Rewrite everything from the line containing "Screen dimensions: 1080x660" down to the end of the rows, replacing "ship" with "boat" and leaving the rest unchanged. Leave the pictures out of your answer.

(Rows for locating words and elements)
———

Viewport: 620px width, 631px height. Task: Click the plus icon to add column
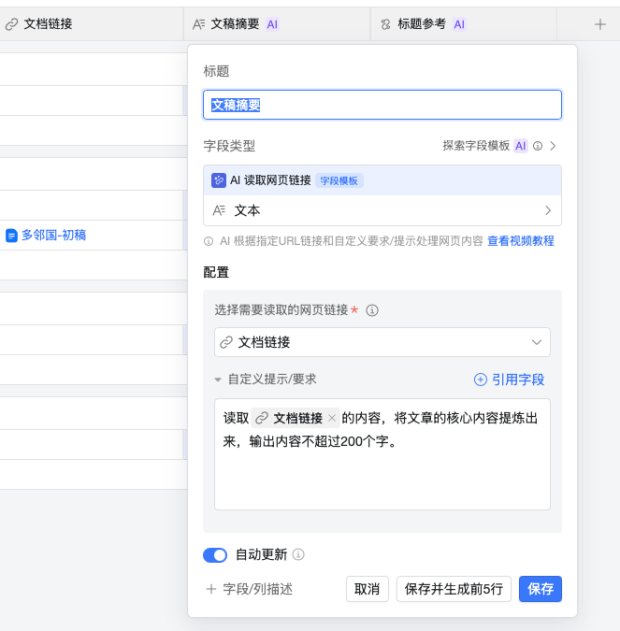pos(600,24)
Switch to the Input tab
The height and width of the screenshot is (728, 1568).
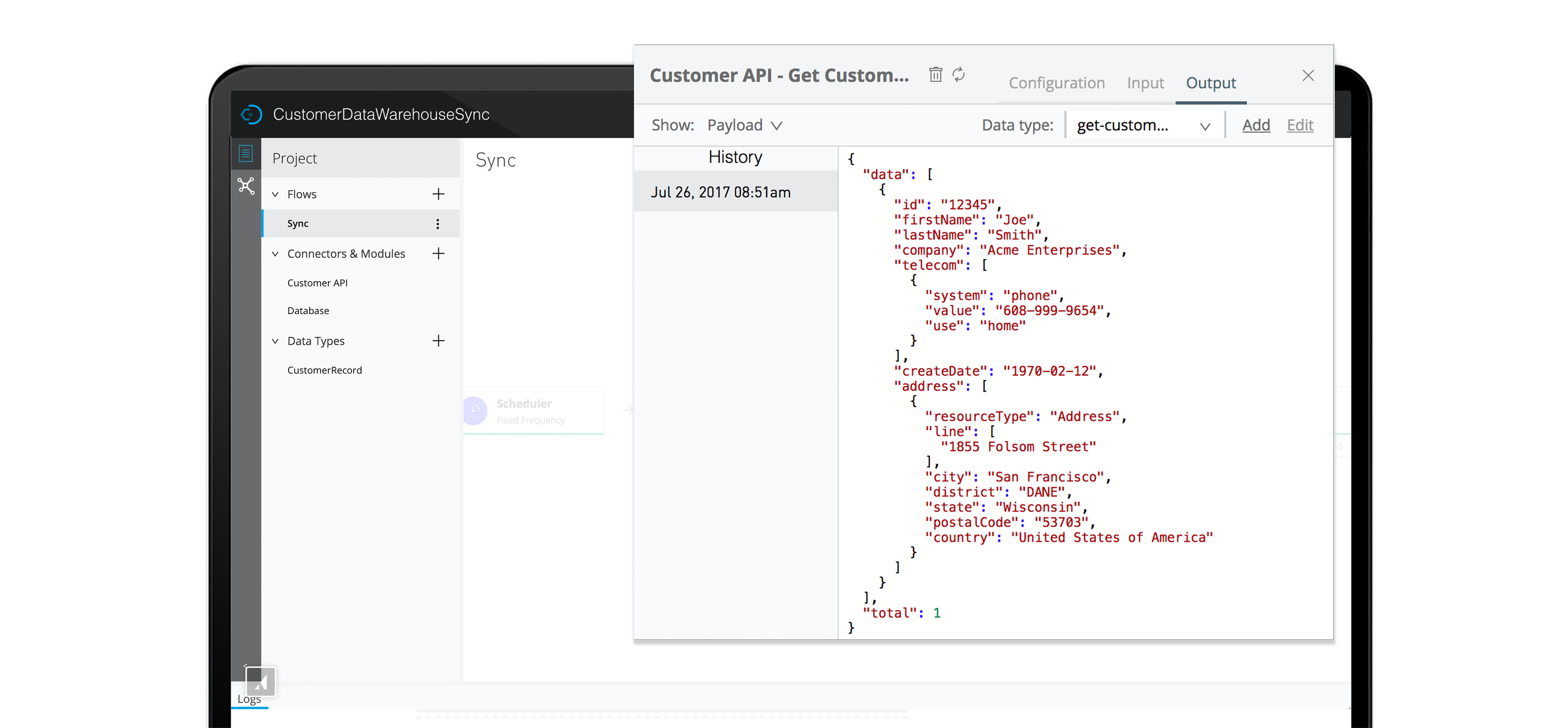[x=1145, y=83]

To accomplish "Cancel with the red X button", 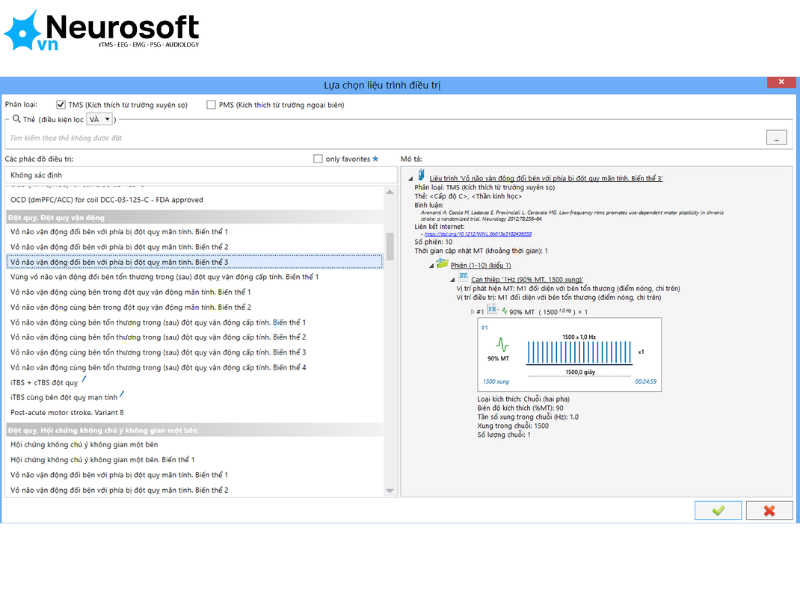I will pos(769,510).
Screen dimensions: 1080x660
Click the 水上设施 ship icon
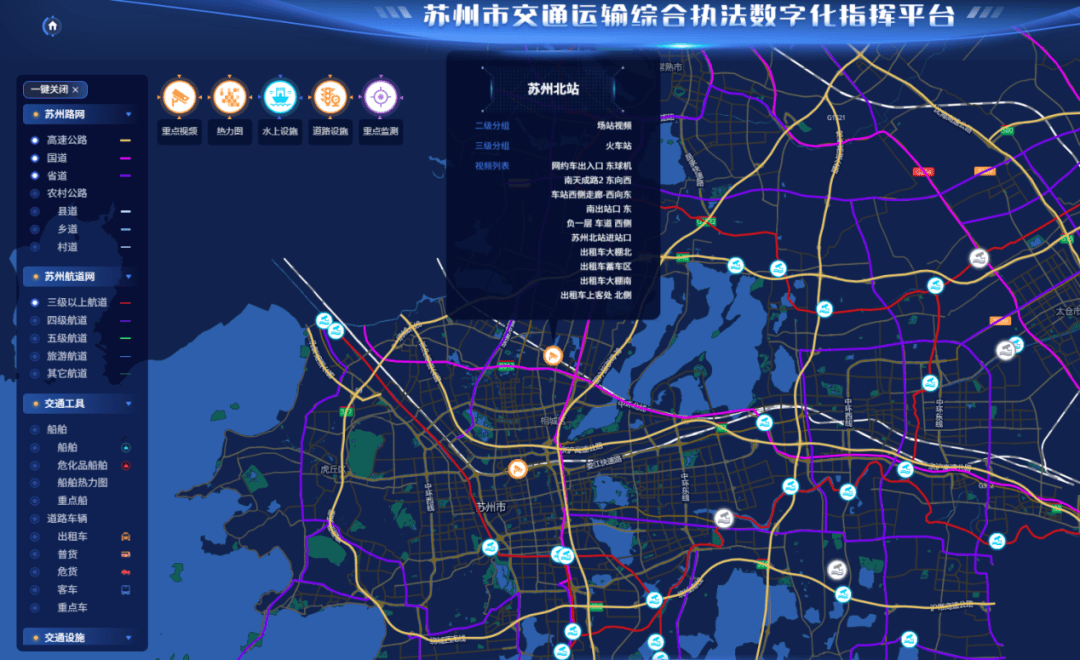click(280, 97)
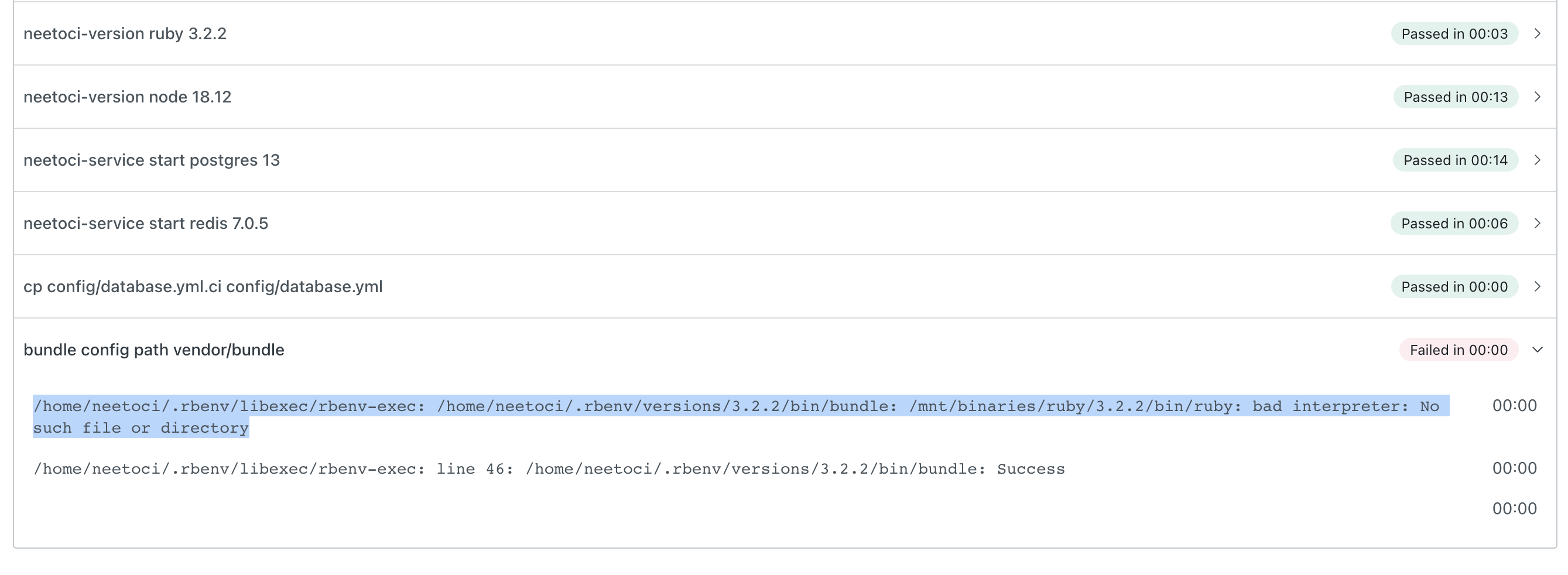Viewport: 1568px width, 575px height.
Task: Open the neetoci-version ruby 3.2.2 step
Action: (x=125, y=33)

———

§ Result below
Screen dimensions: 1080x660
Click the 水上设施 boat icon
click(280, 97)
Viewport: 1568px width, 575px height.
Task: Open the neetoci-version ruby 3.2.2 step
Action: (x=125, y=33)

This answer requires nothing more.